### OBJECTIVE
Copy out the listing below word for word, from the line with "Select the grid" up to and including the line with "click(x=159, y=64)", and output nothing else.

[start]

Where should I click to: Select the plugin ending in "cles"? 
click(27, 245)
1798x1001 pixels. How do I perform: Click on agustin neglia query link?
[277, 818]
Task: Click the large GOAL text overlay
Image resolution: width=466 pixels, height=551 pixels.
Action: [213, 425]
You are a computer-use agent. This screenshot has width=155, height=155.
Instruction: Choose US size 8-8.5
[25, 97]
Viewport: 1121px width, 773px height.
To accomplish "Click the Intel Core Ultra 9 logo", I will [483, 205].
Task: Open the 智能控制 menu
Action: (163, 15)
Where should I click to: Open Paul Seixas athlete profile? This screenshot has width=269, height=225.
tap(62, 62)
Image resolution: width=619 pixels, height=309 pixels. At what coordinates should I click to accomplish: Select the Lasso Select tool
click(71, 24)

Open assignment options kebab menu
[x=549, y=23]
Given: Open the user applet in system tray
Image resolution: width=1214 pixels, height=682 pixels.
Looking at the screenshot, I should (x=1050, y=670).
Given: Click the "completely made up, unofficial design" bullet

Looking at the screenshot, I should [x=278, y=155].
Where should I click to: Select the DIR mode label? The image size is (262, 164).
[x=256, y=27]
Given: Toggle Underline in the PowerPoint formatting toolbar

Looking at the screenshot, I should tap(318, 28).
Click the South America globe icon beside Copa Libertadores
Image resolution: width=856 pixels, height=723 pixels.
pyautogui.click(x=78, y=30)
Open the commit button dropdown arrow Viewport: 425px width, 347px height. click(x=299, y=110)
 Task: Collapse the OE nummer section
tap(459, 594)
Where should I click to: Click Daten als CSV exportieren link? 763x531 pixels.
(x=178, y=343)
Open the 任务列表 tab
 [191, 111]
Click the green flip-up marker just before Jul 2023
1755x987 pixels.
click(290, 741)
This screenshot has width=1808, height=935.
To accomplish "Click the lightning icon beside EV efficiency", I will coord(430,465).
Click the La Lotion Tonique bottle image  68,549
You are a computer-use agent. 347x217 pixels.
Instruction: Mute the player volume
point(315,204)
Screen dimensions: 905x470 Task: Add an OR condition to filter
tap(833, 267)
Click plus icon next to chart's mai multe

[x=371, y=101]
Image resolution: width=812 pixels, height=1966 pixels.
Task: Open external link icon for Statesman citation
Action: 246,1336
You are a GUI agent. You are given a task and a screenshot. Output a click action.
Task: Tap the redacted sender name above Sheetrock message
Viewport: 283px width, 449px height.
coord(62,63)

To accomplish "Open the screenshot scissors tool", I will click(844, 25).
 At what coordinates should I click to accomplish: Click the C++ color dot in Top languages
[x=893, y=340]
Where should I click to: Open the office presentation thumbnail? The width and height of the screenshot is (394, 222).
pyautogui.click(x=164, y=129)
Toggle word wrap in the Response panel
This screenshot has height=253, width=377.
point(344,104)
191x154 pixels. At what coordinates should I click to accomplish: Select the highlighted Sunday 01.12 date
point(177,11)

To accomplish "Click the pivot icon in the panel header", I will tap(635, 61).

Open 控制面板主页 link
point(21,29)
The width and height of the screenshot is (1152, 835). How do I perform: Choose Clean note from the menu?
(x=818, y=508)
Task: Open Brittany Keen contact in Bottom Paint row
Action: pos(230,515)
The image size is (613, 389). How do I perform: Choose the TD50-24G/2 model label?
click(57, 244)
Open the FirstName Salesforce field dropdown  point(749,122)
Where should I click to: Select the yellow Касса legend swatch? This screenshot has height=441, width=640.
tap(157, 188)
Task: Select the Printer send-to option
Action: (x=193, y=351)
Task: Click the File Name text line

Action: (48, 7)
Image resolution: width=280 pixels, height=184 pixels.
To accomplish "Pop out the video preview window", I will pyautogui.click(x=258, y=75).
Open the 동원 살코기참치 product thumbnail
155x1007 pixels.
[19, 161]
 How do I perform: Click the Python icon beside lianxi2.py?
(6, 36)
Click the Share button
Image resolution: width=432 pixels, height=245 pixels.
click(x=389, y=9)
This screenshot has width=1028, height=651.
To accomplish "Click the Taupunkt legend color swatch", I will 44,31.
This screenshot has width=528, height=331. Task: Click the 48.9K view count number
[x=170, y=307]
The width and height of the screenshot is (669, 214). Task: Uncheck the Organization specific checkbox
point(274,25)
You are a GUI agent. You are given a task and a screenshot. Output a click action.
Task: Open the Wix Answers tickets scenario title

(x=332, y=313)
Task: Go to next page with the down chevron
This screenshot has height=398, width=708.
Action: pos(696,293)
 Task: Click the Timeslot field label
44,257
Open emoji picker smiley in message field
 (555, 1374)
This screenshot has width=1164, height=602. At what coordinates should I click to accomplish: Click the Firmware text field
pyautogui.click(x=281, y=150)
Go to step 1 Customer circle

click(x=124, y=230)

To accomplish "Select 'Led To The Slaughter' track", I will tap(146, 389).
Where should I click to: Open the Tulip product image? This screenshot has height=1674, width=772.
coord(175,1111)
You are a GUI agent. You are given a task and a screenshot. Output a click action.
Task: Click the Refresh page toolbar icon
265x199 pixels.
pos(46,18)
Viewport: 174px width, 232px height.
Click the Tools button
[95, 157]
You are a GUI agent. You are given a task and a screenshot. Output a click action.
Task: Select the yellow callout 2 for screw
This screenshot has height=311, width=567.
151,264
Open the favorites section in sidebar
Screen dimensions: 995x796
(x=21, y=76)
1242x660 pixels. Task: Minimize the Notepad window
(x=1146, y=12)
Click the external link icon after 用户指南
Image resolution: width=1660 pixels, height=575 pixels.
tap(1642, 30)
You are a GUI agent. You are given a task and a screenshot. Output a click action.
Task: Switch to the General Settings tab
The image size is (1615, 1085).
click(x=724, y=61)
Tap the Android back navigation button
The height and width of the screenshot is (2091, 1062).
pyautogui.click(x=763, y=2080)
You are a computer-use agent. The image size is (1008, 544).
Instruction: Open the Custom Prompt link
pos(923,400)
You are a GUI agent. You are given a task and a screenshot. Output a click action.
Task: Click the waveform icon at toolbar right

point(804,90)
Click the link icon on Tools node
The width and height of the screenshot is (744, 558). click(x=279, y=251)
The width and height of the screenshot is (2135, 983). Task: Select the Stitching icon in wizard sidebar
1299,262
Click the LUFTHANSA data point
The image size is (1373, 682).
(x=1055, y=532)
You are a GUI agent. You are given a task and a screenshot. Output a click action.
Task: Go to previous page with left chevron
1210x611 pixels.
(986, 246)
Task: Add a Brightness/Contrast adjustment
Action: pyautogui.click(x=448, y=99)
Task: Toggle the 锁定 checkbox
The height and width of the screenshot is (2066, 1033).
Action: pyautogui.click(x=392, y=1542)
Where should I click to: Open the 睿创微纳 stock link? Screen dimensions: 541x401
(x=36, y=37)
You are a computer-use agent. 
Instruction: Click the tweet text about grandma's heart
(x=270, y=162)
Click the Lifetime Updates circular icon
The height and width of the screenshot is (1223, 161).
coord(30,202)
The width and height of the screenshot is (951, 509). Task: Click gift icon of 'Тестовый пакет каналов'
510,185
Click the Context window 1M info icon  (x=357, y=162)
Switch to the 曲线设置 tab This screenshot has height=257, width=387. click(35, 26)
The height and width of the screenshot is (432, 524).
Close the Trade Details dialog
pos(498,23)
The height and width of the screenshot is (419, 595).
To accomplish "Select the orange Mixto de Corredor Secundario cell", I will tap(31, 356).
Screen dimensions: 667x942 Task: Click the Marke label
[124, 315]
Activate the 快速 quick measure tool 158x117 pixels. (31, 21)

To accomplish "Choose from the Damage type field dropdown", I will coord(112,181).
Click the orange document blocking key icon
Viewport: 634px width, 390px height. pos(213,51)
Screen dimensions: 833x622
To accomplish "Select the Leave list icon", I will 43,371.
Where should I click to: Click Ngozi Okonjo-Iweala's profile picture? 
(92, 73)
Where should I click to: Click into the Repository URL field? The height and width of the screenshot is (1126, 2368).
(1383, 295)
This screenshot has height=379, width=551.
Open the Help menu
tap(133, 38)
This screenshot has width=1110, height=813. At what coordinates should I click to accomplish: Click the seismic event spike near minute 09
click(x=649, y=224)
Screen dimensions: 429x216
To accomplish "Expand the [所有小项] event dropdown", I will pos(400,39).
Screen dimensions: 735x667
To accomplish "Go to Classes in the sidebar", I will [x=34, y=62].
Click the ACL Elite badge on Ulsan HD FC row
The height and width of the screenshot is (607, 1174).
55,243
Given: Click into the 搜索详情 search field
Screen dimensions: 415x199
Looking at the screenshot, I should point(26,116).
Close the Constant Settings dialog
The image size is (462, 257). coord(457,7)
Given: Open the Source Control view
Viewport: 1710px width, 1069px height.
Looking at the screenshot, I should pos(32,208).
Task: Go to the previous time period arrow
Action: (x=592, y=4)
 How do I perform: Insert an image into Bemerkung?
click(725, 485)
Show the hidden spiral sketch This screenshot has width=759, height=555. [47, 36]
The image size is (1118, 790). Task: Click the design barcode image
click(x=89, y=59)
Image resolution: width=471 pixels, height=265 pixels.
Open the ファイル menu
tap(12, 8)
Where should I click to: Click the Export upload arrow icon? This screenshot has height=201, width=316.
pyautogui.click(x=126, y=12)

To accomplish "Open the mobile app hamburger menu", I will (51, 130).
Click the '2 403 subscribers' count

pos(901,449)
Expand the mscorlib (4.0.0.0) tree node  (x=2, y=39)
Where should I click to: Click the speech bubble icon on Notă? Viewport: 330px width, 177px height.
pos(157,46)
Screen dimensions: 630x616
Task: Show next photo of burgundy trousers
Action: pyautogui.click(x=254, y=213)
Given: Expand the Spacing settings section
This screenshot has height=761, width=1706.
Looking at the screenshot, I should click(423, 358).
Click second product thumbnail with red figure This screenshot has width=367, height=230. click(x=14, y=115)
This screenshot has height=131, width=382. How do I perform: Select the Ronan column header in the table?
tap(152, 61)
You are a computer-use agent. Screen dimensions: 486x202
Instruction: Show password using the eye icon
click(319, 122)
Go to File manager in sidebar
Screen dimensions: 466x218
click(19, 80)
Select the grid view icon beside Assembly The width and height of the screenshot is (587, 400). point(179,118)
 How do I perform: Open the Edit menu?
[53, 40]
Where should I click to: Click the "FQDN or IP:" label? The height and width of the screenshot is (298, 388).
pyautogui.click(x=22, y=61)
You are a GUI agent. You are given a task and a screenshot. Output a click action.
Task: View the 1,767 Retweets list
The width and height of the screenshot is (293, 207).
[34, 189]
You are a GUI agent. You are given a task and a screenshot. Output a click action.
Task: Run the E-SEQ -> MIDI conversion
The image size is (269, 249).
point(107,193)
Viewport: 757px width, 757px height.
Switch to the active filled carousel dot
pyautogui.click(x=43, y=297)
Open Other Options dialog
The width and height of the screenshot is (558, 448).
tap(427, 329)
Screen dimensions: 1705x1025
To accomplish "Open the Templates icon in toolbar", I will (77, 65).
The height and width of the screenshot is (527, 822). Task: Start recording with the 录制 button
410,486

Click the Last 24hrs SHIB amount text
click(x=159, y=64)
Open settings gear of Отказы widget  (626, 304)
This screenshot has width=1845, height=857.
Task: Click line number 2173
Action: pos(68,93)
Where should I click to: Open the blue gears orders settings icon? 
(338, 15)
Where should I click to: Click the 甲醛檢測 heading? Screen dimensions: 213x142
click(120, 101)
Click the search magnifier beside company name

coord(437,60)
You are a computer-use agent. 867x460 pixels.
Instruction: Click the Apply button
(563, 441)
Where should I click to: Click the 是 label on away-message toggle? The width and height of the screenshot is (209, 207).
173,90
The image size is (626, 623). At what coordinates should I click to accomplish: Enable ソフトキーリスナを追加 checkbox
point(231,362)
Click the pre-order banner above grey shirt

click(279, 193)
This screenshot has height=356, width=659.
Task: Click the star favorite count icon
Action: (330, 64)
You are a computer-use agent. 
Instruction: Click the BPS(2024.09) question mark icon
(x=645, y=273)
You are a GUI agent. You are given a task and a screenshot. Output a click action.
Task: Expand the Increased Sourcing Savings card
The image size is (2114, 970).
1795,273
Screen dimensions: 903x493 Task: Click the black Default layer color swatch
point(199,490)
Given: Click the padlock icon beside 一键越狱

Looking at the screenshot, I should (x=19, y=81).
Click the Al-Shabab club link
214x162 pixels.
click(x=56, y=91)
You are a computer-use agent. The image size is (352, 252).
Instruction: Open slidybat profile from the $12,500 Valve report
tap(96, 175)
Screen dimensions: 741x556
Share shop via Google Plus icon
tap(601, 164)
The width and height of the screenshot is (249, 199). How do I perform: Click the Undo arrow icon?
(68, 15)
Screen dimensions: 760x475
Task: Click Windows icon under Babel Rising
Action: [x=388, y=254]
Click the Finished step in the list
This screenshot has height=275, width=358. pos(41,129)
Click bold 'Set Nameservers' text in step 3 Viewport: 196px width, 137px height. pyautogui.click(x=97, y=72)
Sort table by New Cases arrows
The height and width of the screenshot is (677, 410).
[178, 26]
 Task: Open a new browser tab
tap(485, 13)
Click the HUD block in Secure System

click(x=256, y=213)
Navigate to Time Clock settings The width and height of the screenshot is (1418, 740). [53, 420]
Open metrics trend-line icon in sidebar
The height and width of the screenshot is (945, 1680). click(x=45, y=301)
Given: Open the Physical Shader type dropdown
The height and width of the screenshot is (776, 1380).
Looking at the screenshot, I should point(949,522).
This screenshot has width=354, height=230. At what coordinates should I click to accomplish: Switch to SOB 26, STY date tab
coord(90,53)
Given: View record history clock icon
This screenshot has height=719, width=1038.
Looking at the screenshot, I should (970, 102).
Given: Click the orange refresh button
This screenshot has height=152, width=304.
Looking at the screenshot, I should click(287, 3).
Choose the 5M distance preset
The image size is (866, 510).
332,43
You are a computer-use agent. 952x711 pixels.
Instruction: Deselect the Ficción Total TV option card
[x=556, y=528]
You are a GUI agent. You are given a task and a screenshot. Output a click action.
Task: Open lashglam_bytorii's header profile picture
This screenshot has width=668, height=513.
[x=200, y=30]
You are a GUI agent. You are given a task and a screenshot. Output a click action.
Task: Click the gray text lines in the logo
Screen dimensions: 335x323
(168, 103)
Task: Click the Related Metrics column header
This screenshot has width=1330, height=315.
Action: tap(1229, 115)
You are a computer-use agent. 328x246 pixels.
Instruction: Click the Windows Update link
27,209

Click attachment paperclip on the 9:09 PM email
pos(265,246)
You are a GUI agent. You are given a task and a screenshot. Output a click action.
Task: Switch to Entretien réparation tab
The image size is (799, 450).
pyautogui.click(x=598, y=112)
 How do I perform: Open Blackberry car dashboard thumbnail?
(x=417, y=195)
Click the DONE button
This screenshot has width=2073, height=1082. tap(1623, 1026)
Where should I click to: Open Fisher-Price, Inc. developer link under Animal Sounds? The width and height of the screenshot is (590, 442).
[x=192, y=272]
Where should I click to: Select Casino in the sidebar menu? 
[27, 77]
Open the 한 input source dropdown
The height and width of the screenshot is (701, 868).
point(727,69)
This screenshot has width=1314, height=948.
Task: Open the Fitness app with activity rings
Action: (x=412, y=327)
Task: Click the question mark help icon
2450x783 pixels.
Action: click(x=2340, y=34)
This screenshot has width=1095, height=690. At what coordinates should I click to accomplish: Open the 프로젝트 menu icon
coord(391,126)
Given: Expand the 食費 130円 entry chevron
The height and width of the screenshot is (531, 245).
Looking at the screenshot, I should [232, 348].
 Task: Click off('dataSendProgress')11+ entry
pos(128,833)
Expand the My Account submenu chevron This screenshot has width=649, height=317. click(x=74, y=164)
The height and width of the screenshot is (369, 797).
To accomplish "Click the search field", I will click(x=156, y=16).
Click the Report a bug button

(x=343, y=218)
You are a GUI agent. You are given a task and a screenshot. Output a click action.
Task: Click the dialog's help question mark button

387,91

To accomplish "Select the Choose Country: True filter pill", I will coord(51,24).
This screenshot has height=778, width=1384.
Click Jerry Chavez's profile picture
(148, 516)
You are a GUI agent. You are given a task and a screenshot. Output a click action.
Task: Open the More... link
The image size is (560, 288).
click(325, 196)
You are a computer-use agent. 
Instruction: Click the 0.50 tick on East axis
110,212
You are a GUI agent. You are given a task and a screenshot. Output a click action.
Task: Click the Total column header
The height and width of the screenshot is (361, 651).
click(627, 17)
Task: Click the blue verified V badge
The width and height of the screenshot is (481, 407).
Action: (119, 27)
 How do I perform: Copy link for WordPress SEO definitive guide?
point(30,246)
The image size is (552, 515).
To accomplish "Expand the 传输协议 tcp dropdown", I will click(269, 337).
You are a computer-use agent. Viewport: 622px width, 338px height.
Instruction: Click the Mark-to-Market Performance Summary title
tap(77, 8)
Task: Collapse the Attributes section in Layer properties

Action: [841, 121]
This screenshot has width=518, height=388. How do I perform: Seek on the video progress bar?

[end]

### TASK RESPONSE
Select the grid view icon beside Assembly The width and height of the screenshot is (587, 400). point(179,118)
 How do I perform: Open the Edit menu?
[53, 40]
Where should I click to: Click the "FQDN or IP:" label? The height and width of the screenshot is (298, 388).
pyautogui.click(x=22, y=61)
You are a GUI agent. You are given a task and a screenshot. Output a click action.
Task: View the 1,767 Retweets list
The width and height of the screenshot is (293, 207).
[34, 189]
You are a GUI agent. You are given a task and a screenshot. Output a click action.
Task: Run the E-SEQ -> MIDI conversion
The image size is (269, 249).
point(107,193)
Viewport: 757px width, 757px height.
Switch to the active filled carousel dot
pyautogui.click(x=43, y=297)
Open Other Options dialog
The width and height of the screenshot is (558, 448).
tap(427, 329)
Screen dimensions: 1705x1025
To accomplish "Open the Templates icon in toolbar", I will (77, 65).
The height and width of the screenshot is (527, 822). Task: Start recording with the 录制 button
410,486

Click the Last 24hrs SHIB amount text
click(x=159, y=64)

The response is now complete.